Apple pushes supply chain to adopt renewable energy, gets 3 more suppliers to go all-green
In its ongoing renewable energy initiative, Apple is pushing its supply chain go green, announcing on Thursday that three more component makers are using solely renewable energy to build parts for its products.
With the additions of Compal Electronics, Sunwoda Electronic Co, and Biel Crystal Manufactory Ltd., a total of seven Apple suppliers use solely renewable energy to build parts for Apple. The trio of new additions were revealed by Lisa Jackson, Apple VP for sustainability and government affairs, in an interview with Bloomberg.
The announcement comes just a month after Japan-based manufacturing partner Ibiden revealed it is the first Apple supplier in the nation to use 100 percent renewable energy, spread across 20 new facilities, including solar.
Apple itself obtains 96 percent of its energy from renewable sources.
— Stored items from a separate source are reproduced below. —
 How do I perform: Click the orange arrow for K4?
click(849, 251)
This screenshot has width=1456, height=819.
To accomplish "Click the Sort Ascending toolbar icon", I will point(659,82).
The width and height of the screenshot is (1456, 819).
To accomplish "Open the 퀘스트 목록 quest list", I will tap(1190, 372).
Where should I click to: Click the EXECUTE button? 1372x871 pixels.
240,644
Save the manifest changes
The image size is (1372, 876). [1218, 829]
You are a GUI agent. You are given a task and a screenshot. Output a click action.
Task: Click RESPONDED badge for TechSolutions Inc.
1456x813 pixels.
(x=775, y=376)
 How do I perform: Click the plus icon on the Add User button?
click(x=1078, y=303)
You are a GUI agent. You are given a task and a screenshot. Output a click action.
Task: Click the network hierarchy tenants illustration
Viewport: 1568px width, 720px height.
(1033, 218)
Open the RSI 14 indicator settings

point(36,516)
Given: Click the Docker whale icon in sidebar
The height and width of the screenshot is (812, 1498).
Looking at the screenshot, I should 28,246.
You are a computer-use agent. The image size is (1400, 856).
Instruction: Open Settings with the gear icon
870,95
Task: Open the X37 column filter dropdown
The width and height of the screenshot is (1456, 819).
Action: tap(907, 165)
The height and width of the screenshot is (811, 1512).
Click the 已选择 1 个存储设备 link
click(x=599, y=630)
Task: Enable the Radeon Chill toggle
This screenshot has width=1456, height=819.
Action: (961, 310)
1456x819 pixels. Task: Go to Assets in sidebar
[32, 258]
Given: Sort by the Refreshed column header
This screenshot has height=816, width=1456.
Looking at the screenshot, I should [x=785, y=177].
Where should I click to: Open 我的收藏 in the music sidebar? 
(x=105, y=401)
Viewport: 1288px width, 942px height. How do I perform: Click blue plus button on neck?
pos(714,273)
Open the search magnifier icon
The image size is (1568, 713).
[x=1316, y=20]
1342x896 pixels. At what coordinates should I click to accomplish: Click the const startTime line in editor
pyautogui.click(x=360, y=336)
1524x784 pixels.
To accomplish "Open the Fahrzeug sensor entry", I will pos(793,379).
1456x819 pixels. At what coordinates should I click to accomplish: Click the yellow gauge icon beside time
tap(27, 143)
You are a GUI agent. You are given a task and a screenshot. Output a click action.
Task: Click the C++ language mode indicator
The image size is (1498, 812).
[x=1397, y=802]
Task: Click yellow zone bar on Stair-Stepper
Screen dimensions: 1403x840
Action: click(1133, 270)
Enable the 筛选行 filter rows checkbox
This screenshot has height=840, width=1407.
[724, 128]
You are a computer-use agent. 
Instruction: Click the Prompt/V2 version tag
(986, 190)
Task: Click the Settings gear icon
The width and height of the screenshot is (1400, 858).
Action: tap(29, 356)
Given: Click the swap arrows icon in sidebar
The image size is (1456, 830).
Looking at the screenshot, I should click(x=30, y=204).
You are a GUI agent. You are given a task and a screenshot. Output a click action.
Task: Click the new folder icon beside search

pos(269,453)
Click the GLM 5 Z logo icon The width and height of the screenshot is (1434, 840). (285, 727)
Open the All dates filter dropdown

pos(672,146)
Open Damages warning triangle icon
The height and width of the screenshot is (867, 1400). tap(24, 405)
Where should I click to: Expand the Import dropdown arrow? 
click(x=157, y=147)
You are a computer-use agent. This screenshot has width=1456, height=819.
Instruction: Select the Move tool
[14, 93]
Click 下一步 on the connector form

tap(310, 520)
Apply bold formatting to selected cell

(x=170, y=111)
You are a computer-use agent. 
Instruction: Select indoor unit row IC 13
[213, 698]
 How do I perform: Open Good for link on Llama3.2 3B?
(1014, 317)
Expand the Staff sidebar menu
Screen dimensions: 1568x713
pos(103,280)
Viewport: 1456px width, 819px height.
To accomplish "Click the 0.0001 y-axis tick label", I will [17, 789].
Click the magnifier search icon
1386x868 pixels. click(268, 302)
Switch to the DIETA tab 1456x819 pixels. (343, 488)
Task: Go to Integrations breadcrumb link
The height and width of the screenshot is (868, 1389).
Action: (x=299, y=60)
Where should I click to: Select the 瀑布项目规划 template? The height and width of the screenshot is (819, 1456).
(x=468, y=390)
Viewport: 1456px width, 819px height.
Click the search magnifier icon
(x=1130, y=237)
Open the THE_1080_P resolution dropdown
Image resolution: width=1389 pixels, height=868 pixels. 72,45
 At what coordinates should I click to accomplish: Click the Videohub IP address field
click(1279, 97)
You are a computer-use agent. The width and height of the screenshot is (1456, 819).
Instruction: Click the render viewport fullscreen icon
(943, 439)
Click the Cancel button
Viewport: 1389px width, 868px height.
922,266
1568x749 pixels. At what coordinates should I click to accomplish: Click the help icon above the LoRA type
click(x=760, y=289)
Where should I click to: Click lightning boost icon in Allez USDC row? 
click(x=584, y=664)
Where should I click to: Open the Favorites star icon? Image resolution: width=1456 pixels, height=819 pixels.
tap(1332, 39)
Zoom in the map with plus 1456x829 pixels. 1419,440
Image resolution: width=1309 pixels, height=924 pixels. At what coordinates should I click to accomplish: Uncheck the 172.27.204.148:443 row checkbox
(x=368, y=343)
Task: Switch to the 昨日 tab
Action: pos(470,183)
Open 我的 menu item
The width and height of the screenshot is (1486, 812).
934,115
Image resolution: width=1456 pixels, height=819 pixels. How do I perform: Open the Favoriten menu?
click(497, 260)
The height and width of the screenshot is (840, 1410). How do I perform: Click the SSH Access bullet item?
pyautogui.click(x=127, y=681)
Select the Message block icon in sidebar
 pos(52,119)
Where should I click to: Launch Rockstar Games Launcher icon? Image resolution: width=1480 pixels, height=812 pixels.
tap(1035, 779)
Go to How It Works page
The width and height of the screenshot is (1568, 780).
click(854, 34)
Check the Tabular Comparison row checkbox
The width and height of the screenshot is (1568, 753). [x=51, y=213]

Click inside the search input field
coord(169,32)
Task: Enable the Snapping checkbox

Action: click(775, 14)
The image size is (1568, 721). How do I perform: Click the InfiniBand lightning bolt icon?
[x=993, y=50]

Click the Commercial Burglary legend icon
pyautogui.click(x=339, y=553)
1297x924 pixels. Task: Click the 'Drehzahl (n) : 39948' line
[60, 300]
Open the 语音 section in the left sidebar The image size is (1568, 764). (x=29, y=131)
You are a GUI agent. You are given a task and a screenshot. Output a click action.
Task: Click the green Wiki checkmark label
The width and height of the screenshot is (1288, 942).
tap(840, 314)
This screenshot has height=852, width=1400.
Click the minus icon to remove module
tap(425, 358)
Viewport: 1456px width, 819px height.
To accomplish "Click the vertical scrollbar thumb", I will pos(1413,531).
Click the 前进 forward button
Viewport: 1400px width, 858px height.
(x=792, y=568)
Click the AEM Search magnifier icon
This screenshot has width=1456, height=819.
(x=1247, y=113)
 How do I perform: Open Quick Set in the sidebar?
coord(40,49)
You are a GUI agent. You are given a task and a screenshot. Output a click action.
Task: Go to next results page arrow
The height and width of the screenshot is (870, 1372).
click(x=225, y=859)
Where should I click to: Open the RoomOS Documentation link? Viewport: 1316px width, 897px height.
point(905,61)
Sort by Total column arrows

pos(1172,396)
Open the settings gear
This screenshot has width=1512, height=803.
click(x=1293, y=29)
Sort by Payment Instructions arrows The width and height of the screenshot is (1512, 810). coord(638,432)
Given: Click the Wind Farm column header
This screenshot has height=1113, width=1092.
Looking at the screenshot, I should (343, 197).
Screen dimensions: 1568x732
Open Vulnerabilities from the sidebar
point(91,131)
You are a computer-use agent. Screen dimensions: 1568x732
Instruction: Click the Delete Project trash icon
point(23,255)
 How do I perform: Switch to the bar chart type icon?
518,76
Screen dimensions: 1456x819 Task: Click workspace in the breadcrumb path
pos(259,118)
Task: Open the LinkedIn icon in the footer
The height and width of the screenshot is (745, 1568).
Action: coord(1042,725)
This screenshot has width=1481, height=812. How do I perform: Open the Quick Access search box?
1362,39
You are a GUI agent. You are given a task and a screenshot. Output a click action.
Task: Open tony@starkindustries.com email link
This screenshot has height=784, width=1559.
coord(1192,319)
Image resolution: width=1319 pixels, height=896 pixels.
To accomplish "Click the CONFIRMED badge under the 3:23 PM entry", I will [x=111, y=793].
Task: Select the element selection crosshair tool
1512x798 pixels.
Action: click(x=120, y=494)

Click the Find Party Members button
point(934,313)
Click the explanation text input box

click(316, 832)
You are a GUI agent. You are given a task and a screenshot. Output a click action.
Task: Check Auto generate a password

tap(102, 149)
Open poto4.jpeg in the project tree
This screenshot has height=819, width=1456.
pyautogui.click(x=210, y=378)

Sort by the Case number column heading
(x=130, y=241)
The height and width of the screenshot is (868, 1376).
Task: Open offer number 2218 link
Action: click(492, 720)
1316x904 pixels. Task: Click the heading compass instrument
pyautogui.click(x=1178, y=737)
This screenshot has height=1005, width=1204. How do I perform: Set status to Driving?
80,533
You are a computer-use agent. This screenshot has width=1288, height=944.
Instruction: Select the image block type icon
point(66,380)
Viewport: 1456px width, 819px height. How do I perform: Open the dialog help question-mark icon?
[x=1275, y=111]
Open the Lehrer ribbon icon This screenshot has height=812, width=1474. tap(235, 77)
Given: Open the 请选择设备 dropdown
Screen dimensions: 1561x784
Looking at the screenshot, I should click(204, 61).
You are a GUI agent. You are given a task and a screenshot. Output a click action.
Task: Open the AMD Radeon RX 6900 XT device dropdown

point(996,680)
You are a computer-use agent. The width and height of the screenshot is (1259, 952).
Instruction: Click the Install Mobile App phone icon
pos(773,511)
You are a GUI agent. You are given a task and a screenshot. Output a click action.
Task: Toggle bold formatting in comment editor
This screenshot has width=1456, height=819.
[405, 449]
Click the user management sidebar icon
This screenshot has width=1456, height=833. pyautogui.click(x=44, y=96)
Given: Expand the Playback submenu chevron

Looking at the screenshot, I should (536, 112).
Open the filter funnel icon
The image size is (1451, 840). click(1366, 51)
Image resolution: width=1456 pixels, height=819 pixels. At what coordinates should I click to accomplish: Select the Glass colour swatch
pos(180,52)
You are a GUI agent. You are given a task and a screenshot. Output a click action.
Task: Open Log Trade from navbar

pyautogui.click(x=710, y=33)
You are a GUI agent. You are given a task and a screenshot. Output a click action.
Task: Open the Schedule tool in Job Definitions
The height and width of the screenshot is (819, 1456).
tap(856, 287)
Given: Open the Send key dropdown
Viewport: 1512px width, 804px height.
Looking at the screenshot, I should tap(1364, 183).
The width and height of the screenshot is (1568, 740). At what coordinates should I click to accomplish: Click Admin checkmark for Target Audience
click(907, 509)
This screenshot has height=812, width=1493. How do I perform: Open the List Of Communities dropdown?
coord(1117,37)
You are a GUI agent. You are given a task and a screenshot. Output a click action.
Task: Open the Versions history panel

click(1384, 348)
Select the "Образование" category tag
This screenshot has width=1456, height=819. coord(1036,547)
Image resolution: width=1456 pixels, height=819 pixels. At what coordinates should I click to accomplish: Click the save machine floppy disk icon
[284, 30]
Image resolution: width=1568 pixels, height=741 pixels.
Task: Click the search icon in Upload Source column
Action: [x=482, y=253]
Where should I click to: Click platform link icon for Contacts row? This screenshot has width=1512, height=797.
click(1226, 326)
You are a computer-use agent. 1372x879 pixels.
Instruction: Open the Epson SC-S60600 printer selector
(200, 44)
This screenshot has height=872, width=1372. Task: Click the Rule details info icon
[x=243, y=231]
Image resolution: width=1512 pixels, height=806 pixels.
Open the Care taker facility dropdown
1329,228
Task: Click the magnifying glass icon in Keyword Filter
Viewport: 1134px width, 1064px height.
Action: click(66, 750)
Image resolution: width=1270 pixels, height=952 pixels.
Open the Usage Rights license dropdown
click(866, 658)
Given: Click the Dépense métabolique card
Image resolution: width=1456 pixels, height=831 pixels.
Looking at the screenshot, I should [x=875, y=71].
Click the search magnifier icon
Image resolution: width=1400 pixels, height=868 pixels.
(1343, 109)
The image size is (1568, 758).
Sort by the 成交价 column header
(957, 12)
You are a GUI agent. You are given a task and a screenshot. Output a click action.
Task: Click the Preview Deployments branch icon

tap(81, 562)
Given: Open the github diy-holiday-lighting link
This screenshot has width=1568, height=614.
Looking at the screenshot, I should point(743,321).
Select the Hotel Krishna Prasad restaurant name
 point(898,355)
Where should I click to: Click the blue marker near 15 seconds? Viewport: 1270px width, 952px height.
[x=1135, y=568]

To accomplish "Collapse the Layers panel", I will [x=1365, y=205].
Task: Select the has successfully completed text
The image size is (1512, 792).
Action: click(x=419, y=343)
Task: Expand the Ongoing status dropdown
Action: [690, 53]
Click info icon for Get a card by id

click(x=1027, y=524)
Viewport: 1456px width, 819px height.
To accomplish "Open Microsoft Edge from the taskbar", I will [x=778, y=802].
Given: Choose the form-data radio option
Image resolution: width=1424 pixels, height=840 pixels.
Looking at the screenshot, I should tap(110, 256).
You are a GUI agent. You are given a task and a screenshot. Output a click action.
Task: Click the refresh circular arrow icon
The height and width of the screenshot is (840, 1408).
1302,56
As of last September, the company is a member of the RE 100 renewable energy initiative, which aims to have the company 100 percent reliant on renewable energy. The forthcoming Apple Park corporate campus will be powered entirely by renewable energy.
"We look at our carbon footprint as so much more than just our office, our data centers, our stores, even our distribution centers," Jackson said to Bloomberg. "All that's included in our 96 percent, but now we're moving onto our supply chain."
Apple has consistently performed well in green energy rankings. In January, the company scored 83 percent on Greenpeace's Clean Energy Index, thanks to low usage of conventional energy sources like coal, nuclear, or natural gas. The company also scored top marks in categories like energy transparency and renewable procurement, with a "B" rating in advocacy. In January, Greenpeace rated Apple the world's most environmentally friendly technology company.